_Your objective_. The reply needs the lines from the one containing "Toggle the PAGO sales type" through the end of the material, each repeated exactly, and no pictures.

_Supplied material_.
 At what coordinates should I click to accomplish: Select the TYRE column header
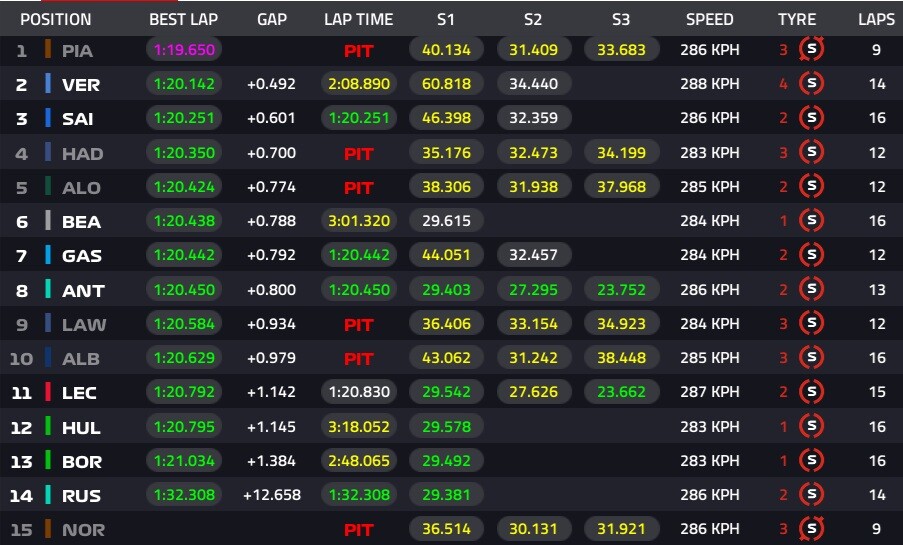(x=797, y=19)
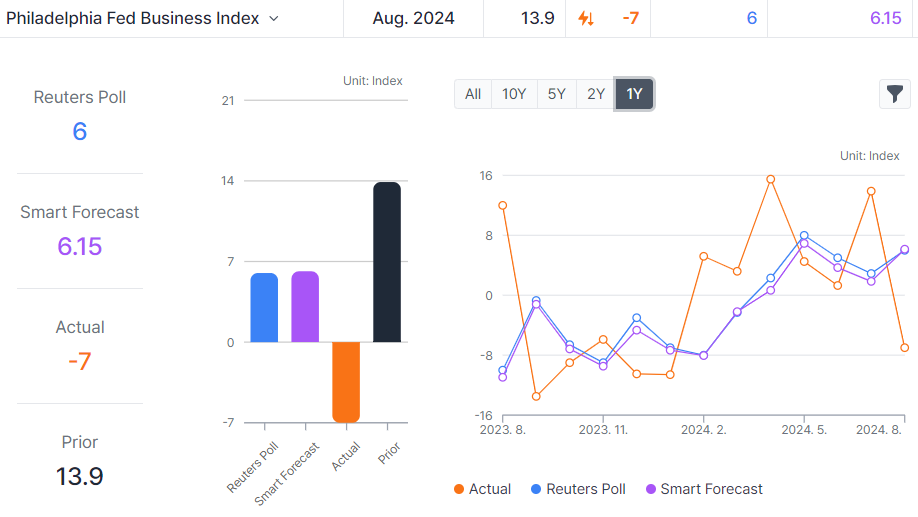
Task: Click the purple Smart Forecast bar
Action: click(x=305, y=307)
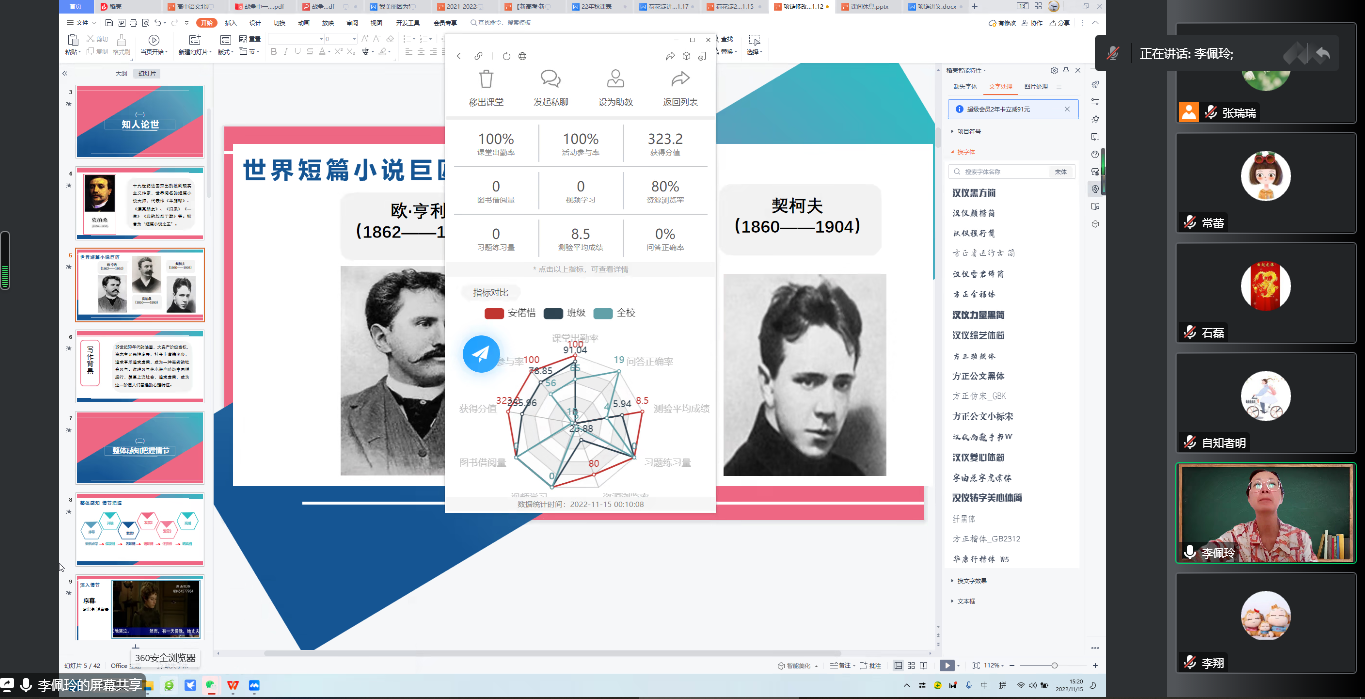Click the 设为助教 person icon
1365x699 pixels.
[616, 80]
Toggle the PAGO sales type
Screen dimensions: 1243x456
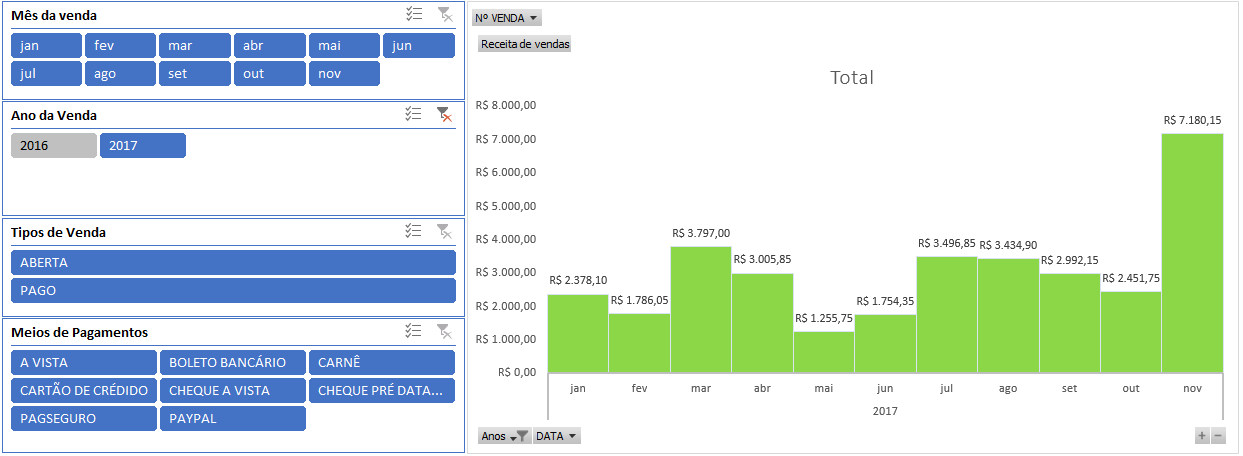(x=233, y=291)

_Solution to this task_.
Toggle the PAGO sales type
Screen dimensions: 1243x456
(x=233, y=291)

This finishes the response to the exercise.